** Opening Data supplied block **

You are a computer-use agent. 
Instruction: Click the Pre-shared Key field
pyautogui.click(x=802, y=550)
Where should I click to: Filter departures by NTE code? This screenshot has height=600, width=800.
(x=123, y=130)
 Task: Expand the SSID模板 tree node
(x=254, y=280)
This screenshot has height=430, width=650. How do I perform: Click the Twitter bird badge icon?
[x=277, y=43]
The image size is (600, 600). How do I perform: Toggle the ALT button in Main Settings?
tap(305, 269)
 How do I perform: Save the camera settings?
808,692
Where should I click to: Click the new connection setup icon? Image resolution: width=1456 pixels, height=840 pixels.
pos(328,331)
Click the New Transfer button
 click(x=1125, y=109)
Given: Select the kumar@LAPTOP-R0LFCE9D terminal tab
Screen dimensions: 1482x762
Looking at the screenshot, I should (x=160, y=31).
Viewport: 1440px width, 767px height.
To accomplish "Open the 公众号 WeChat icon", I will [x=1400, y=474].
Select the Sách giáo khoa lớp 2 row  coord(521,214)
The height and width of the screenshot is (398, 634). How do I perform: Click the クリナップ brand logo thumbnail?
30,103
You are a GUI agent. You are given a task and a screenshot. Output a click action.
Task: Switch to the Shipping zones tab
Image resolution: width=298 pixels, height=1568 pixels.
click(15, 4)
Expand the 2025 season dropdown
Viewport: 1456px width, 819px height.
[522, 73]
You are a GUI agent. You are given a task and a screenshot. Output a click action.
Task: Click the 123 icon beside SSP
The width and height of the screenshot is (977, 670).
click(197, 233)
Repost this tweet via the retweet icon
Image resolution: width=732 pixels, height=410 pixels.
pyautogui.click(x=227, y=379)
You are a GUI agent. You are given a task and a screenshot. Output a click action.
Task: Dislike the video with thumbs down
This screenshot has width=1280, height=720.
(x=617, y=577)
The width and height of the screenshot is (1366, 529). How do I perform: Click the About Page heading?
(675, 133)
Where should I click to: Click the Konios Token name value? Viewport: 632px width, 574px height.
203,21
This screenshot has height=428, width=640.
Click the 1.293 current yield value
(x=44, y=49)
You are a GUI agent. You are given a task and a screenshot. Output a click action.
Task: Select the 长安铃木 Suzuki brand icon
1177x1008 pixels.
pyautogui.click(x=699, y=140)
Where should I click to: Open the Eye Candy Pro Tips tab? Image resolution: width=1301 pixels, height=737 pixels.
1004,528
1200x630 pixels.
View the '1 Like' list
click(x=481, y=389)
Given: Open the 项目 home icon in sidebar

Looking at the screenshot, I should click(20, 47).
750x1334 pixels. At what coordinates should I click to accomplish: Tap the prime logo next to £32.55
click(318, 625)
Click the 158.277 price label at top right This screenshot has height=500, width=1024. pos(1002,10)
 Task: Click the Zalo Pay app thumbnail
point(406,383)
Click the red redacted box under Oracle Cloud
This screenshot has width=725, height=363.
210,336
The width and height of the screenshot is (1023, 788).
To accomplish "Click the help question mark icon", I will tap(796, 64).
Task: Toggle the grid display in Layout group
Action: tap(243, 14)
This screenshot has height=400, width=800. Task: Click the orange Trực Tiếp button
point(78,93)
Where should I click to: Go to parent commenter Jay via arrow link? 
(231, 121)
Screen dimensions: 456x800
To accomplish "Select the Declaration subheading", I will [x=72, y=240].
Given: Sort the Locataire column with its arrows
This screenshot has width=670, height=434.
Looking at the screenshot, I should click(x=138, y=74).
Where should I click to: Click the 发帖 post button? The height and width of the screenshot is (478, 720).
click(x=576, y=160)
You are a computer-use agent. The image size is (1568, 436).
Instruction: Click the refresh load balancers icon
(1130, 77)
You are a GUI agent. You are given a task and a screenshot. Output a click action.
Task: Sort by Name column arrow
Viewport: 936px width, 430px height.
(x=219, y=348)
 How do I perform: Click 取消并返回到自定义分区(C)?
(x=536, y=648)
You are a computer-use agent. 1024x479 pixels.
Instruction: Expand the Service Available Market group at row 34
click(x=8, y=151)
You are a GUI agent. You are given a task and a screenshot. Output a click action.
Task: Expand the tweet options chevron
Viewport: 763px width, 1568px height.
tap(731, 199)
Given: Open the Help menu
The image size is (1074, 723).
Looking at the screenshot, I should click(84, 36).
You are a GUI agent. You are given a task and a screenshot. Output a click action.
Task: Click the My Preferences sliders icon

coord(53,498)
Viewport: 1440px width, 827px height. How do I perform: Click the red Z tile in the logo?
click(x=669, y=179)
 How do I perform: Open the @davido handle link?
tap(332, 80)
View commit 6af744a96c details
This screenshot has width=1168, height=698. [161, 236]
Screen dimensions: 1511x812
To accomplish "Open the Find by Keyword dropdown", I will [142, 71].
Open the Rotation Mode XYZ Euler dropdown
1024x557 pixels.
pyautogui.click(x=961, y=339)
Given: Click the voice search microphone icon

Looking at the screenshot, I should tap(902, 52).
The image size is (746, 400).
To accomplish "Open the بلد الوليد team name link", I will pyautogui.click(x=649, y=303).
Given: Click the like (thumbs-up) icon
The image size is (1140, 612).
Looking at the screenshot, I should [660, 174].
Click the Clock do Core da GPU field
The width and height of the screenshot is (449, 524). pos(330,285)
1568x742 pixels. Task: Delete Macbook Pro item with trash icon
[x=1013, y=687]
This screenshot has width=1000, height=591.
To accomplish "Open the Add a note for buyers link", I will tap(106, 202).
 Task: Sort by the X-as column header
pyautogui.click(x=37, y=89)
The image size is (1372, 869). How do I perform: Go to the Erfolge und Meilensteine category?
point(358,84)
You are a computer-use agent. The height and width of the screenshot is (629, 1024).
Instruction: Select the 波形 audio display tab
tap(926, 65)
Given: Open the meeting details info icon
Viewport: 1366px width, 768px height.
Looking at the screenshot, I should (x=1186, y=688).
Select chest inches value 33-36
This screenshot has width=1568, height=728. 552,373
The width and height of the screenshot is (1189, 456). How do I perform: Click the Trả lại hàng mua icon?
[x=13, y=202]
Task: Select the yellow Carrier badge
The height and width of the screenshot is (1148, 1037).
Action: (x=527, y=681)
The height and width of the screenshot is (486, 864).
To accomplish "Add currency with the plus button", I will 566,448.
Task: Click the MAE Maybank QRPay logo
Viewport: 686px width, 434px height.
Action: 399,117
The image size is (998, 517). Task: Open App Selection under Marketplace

** Closing Data supplied block **

Problem details: Your job is to reproduce the listing exactly.

Answer for the task:
You are a computer-use agent. 
Instruction: Click the Pre-shared Key field
pyautogui.click(x=802, y=550)
Where should I click to: Filter departures by NTE code? This screenshot has height=600, width=800.
(x=123, y=130)
 Task: Expand the SSID模板 tree node
(x=254, y=280)
This screenshot has height=430, width=650. How do I perform: Click the Twitter bird badge icon?
[x=277, y=43]
The image size is (600, 600). How do I perform: Toggle the ALT button in Main Settings?
tap(305, 269)
 How do I perform: Save the camera settings?
808,692
Where should I click to: Click the new connection setup icon? Image resolution: width=1456 pixels, height=840 pixels.
pos(328,331)
Click the New Transfer button
 click(x=1125, y=109)
Given: Select the kumar@LAPTOP-R0LFCE9D terminal tab
Screen dimensions: 1482x762
Looking at the screenshot, I should (x=160, y=31).
Viewport: 1440px width, 767px height.
To accomplish "Open the 公众号 WeChat icon", I will [x=1400, y=474].
Select the Sách giáo khoa lớp 2 row  coord(521,214)
The height and width of the screenshot is (398, 634). How do I perform: Click the クリナップ brand logo thumbnail?
30,103
You are a GUI agent. You are given a task and a screenshot. Output a click action.
Task: Switch to the Shipping zones tab
Image resolution: width=298 pixels, height=1568 pixels.
click(15, 4)
Expand the 2025 season dropdown
Viewport: 1456px width, 819px height.
[522, 73]
You are a GUI agent. You are given a task and a screenshot. Output a click action.
Task: Click the 123 icon beside SSP
The width and height of the screenshot is (977, 670).
click(197, 233)
Repost this tweet via the retweet icon
Image resolution: width=732 pixels, height=410 pixels.
pyautogui.click(x=227, y=379)
You are a GUI agent. You are given a task and a screenshot. Output a click action.
Task: Dislike the video with thumbs down
This screenshot has width=1280, height=720.
(x=617, y=577)
The width and height of the screenshot is (1366, 529). How do I perform: Click the About Page heading?
(675, 133)
Where should I click to: Click the Konios Token name value? Viewport: 632px width, 574px height.
203,21
This screenshot has height=428, width=640.
Click the 1.293 current yield value
(x=44, y=49)
You are a GUI agent. You are given a task and a screenshot. Output a click action.
Task: Select the 长安铃木 Suzuki brand icon
1177x1008 pixels.
pyautogui.click(x=699, y=140)
Where should I click to: Open the Eye Candy Pro Tips tab? Image resolution: width=1301 pixels, height=737 pixels.
1004,528
1200x630 pixels.
View the '1 Like' list
click(x=481, y=389)
Given: Open the 项目 home icon in sidebar

Looking at the screenshot, I should click(20, 47).
750x1334 pixels. At what coordinates should I click to accomplish: Tap the prime logo next to £32.55
click(318, 625)
Click the 158.277 price label at top right This screenshot has height=500, width=1024. pos(1002,10)
 Task: Click the Zalo Pay app thumbnail
point(406,383)
Click the red redacted box under Oracle Cloud
This screenshot has width=725, height=363.
210,336
The width and height of the screenshot is (1023, 788).
To accomplish "Click the help question mark icon", I will tap(796, 64).
Task: Toggle the grid display in Layout group
Action: tap(243, 14)
This screenshot has height=400, width=800. Task: Click the orange Trực Tiếp button
point(78,93)
Where should I click to: Go to parent commenter Jay via arrow link? 
(231, 121)
Screen dimensions: 456x800
To accomplish "Select the Declaration subheading", I will [x=72, y=240].
Given: Sort the Locataire column with its arrows
This screenshot has width=670, height=434.
Looking at the screenshot, I should click(x=138, y=74).
Where should I click to: Click the 发帖 post button? The height and width of the screenshot is (478, 720).
click(x=576, y=160)
You are a computer-use agent. The image size is (1568, 436).
Instruction: Click the refresh load balancers icon
(1130, 77)
You are a GUI agent. You are given a task and a screenshot. Output a click action.
Task: Sort by Name column arrow
Viewport: 936px width, 430px height.
(x=219, y=348)
 How do I perform: Click 取消并返回到自定义分区(C)?
(x=536, y=648)
You are a computer-use agent. 1024x479 pixels.
Instruction: Expand the Service Available Market group at row 34
click(x=8, y=151)
You are a GUI agent. You are given a task and a screenshot. Output a click action.
Task: Expand the tweet options chevron
Viewport: 763px width, 1568px height.
tap(731, 199)
Given: Open the Help menu
The image size is (1074, 723).
Looking at the screenshot, I should click(84, 36).
You are a GUI agent. You are given a task and a screenshot. Output a click action.
Task: Click the My Preferences sliders icon

coord(53,498)
Viewport: 1440px width, 827px height. How do I perform: Click the red Z tile in the logo?
click(x=669, y=179)
 How do I perform: Open the @davido handle link?
tap(332, 80)
View commit 6af744a96c details
This screenshot has width=1168, height=698. [161, 236]
Screen dimensions: 1511x812
To accomplish "Open the Find by Keyword dropdown", I will [142, 71].
Open the Rotation Mode XYZ Euler dropdown
1024x557 pixels.
pyautogui.click(x=961, y=339)
Given: Click the voice search microphone icon

Looking at the screenshot, I should tap(902, 52).
The image size is (746, 400).
To accomplish "Open the بلد الوليد team name link", I will pyautogui.click(x=649, y=303).
Given: Click the like (thumbs-up) icon
The image size is (1140, 612).
Looking at the screenshot, I should [660, 174].
Click the Clock do Core da GPU field
The width and height of the screenshot is (449, 524). pos(330,285)
1568x742 pixels. Task: Delete Macbook Pro item with trash icon
[x=1013, y=687]
This screenshot has width=1000, height=591.
To accomplish "Open the Add a note for buyers link", I will tap(106, 202).
 Task: Sort by the X-as column header
pyautogui.click(x=37, y=89)
The image size is (1372, 869). How do I perform: Go to the Erfolge und Meilensteine category?
point(358,84)
You are a computer-use agent. The height and width of the screenshot is (629, 1024).
Instruction: Select the 波形 audio display tab
tap(926, 65)
Given: Open the meeting details info icon
Viewport: 1366px width, 768px height.
Looking at the screenshot, I should (x=1186, y=688).
Select chest inches value 33-36
This screenshot has width=1568, height=728. 552,373
The width and height of the screenshot is (1189, 456). How do I perform: Click the Trả lại hàng mua icon?
[x=13, y=202]
Task: Select the yellow Carrier badge
The height and width of the screenshot is (1148, 1037).
Action: (x=527, y=681)
The height and width of the screenshot is (486, 864).
To accomplish "Add currency with the plus button", I will 566,448.
Task: Click the MAE Maybank QRPay logo
Viewport: 686px width, 434px height.
Action: 399,117
The image size is (998, 517). Task: Open App Selection under Marketplace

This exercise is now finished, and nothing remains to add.